Though the tiger is still in peril, Eric Dinerstein, director of Biodiversity and Wildlife Solutions at Resolve, said their future could improve for multiple reasons. Dinerstein, also an author of the habitat study, told ThinkProgress scientists have found that there are only two kinds of genetically different tigers: the island tiger that is extinct everywhere but in Sumatra, and the mainland tiger that lives across Asia. Consequently, there is a bigger pool of tigers available for reintroduction, and that reintroduction is likely to work.
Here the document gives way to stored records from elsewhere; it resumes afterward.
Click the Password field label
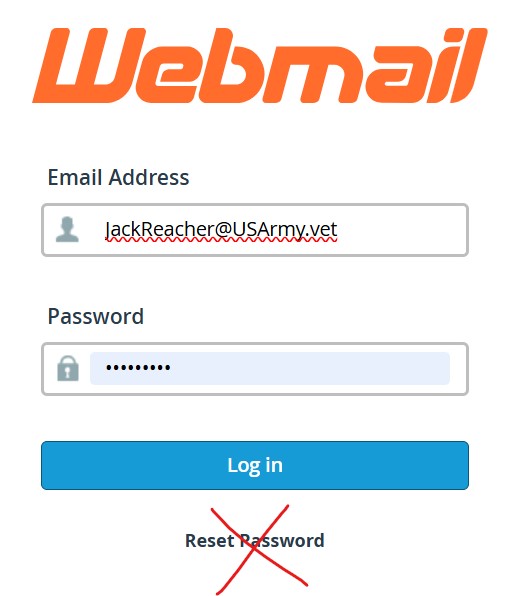 96,316
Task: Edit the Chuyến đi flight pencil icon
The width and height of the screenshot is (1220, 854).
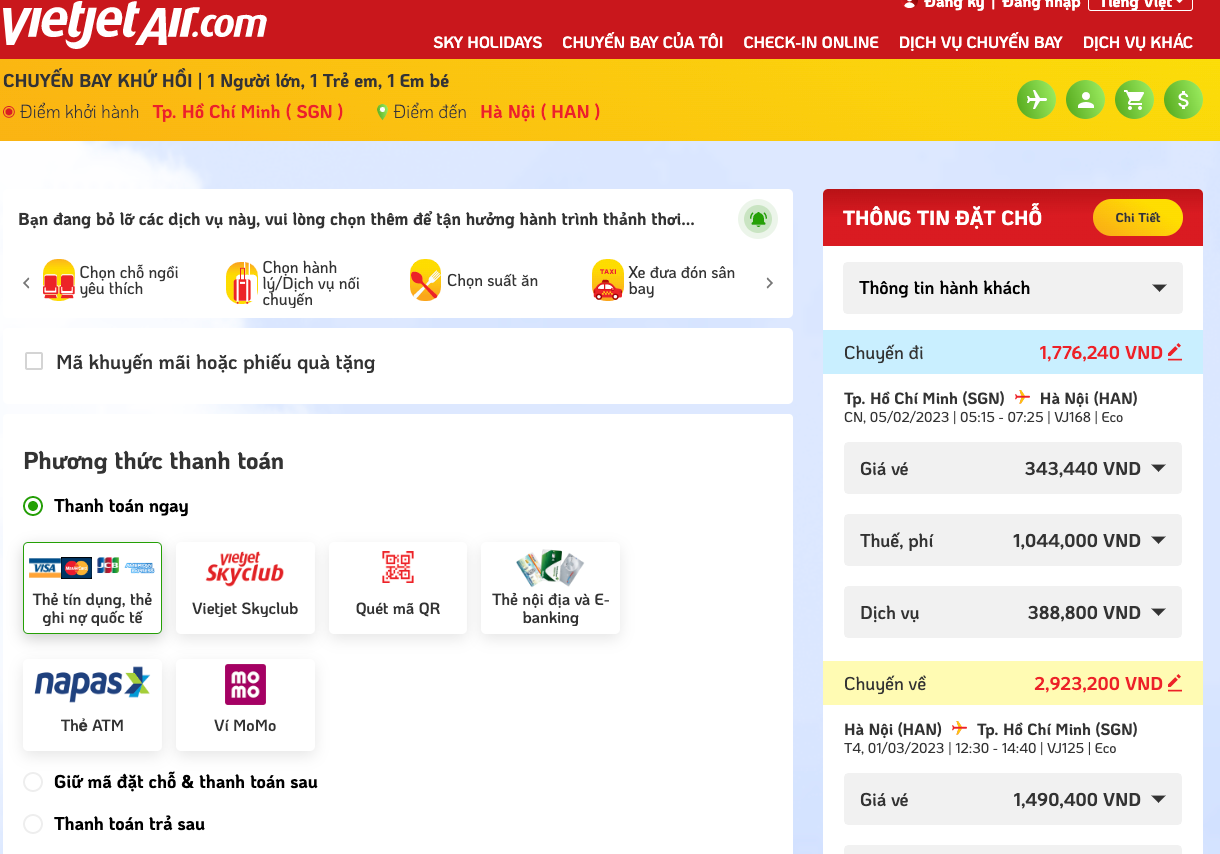Action: point(1175,352)
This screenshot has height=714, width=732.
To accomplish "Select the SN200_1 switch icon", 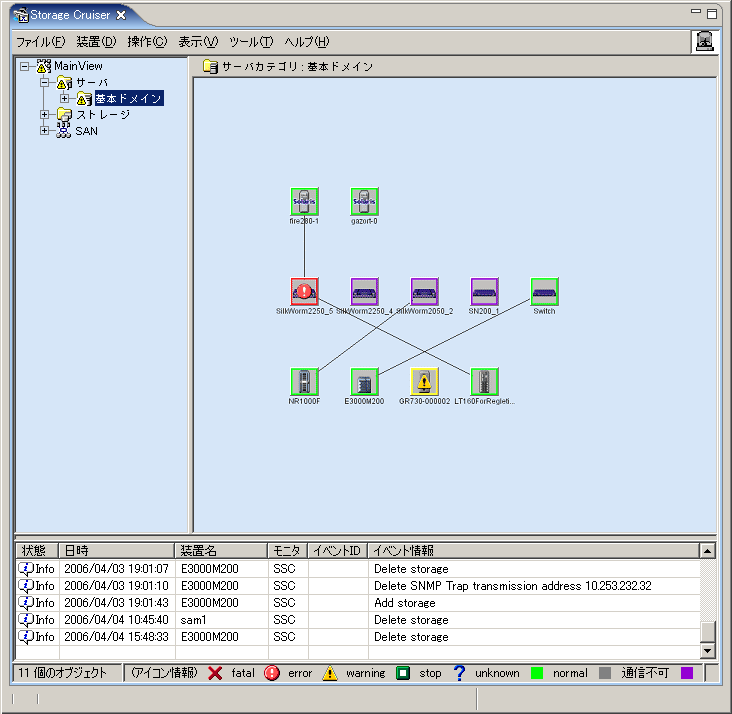I will [484, 292].
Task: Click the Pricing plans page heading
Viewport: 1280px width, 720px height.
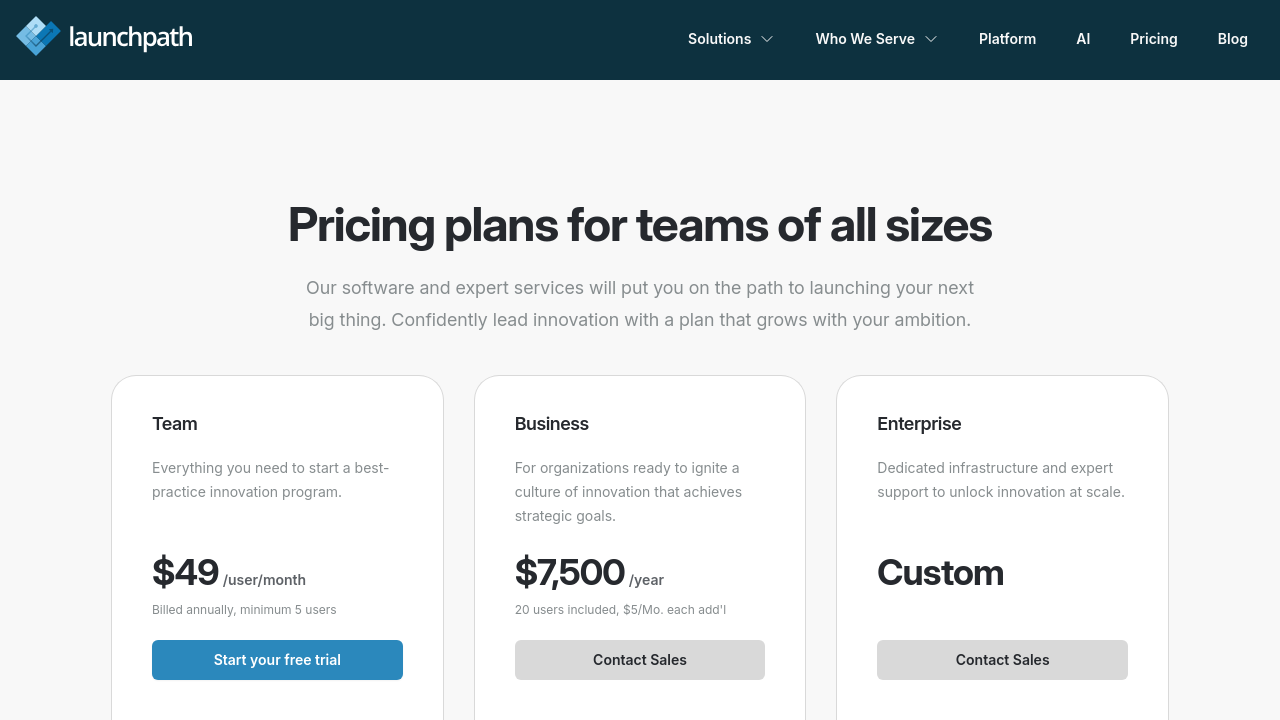Action: click(x=640, y=225)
Moreover, countries are committed to bringing back the tiger. Next week, officials from the 13 countries where tigers live will meet in Delhi to discuss global goals. Joshi said he’ll pitch the use of habitat tracking technology available online thanks to Global Forest Watch for conservation purposes. And in the United States, the U.S. Fish and Wildlife Service said this week it will improve the regulation and monitoring of the country’s tiger population. The U.S. move could prove significant because it has an estimated 5,000 tigers in captivity — 95 percent of which are owned by individuals. It has no system to monitor exactly how many captive tigers there are, who owns them, when they’re sold and traded, and what happens to their parts when they die, WWF said.

Another reason to be hopeful about for tigers’ fate is that India’s tiger population has grown even though the country has dense and sprawling agriculture, Dinerstein said. And while governance may be an issue in Cambodia, he said Nepal shows that tourism and revenue sharing with locals creates disincentives to poaching. So doubling the tiger population is more than possible. “I think we are going to get there,” he said.